**Seçilen metin:**
%%

Mantığın bittiği yerde duygu, duygunun başladığı yerde sevgi filizlenir. İnsan sevdi mi, değer verdi mi kendisi olmaktan çıkar, kendisini gerçek dünyanın dışında, hayal âleminde bulur. Mantığını bir kenara bırakır, duyguları davranışlarına, hislerine, ilişkilerine yön vermeye; etrafta sarhoş sarhoş dolaşmaya başlar. Aslında ortada dolaşan koca bir yalandan başkası değildir. "Seni seviyorum" derken, içimizde yarattığımız en güzel yalana övgüler mi düzüyor, sevmediğimiz halde, duygularımıza hâkim olamayarak sadece sevmek istediğimiz için mi "Seni seviyorum" diyoruz?

Yalanın çeşitleri

İki kişinin bir araya gelmesiyle başlar her şey. Baştan her şey güllük gülistanlıktır. Hatalar affedilir, görmezden gelinir, zoraki gülümsemeler yansır bütün yüzlere. Bir süre sonra iş artık her iki taraf için de çekilmez hale gelir. Kendisine yapılan akşam yemeği önerisinden hoşnut olmayan kadın/hanım, daveti yapan er kişiye "Bu akşam olmaz, çok önemli bir işim var." veya "Başkasına sözüm var" der. Daveti yapan kişi karşısındakinin yalan söylediğini anlar, daveti alan kişi de yalanının fark edildiğini algılar. İki taraf için de durumun bu şekilde algılanması uygundur. Daveti yapan kişi, mazerete uygun olarak ısrarını devam ettirir ve yoğun iş yaşamı ortamında herkesin programının kaçınılmaz olarak çok yoğun olduğunu söyler. Bu tür ortak yalanlar gündelik hayatımızda önemli yer tutar.

%%

**Alıştırma yönergeleri:**
(1) Sevgi ve yalan üzerine metinde, akşam yemeği davetinden hoşnut olmayan kadın daveti yapan kişiye hangi mazeretleri söyler?
(2) Sevgi ve yalan üzerine metni son cümlesinden sonra sürdürün.

**Kayıtlı veriler:**
%%

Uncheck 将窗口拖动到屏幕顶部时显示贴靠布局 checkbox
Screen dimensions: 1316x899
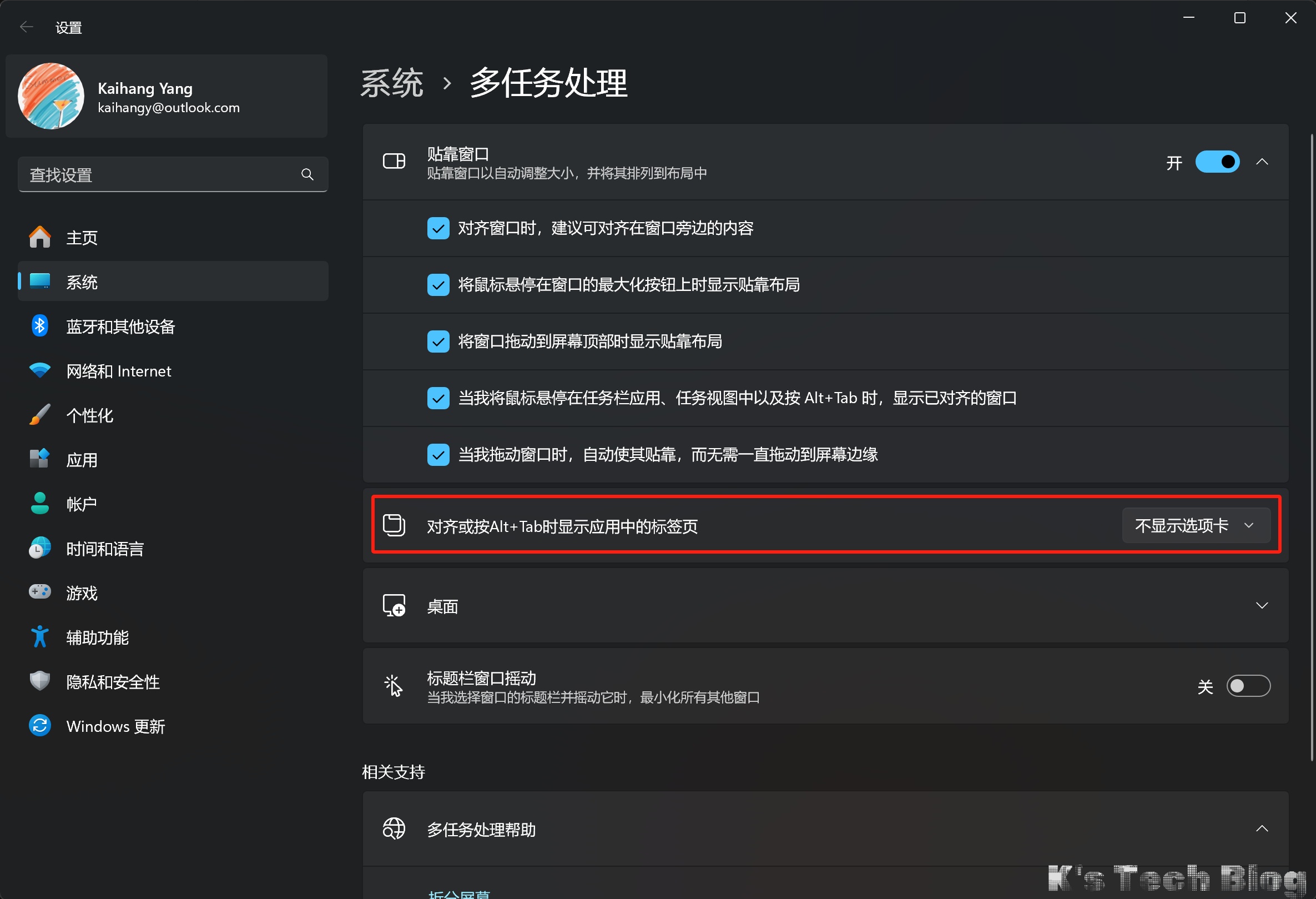click(x=438, y=341)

%%

**Yazılı cevaplar:**
(1) "Bu akşam olmaz, çok önemli bir işim var." veya "Başkasına sözüm var" der.

(2)
Doğruluğu ortaya çıkması halinde karşı çıkılmayan yalanlarımız vardır. Eşini terk eden birinin, bir parti veya kokteylde beraberliğini bitirmekten ötürü çok mutlu olduğunu sergilemesi gibi. Ancak görenler bunun doğru olmadığını bilirler ve kimse buna karşı çıkmaz. Terk eden kişi uzun süre dikkatlice izlendiğinde, söyledikleri ile iç dünyası arasında çelişkili bir durumda olduğunu gösterir ip uçlarına rastlamak mümkündür. Bu yalanın anlaşılması kimseye fayda vermeyeceği için kimse konunun üzerine gitmez.

Kimi meslekler vardır ki, o işi yapanlar için yalan bir hayat biçimi olmuştur. Mesleği gereği "profesyonel yalancı" olmak zorundadırlar. Politikacılar, diplomatlar, halkla ilişkiler şirketlerinin temsilcileri, reklamcılar, avukatlar, sihirbazlar, falcılar, eski eşya satıcılar (antikacılar). Bu kimseler, yalan söylemekte o kadar usta olmuşlardır ki; karşısındaki kişilere konu ile ilgili olarak bir şeyler anlatırken, onların hoşlarına gidecek olanları seçer, dinleyenler bunun doğruluğuna inanır ve onları dinlemekten haz duyarlar.

İşi yalan söylemek olmayan sıradan insanların, kendilerine küçük yararlar sağlamak için söylemiş oldukları büyük veya küçük yalanlar vardır. Bunlar fark edildiği zaman "yalan" diye adlandırılan adi yalanlardır.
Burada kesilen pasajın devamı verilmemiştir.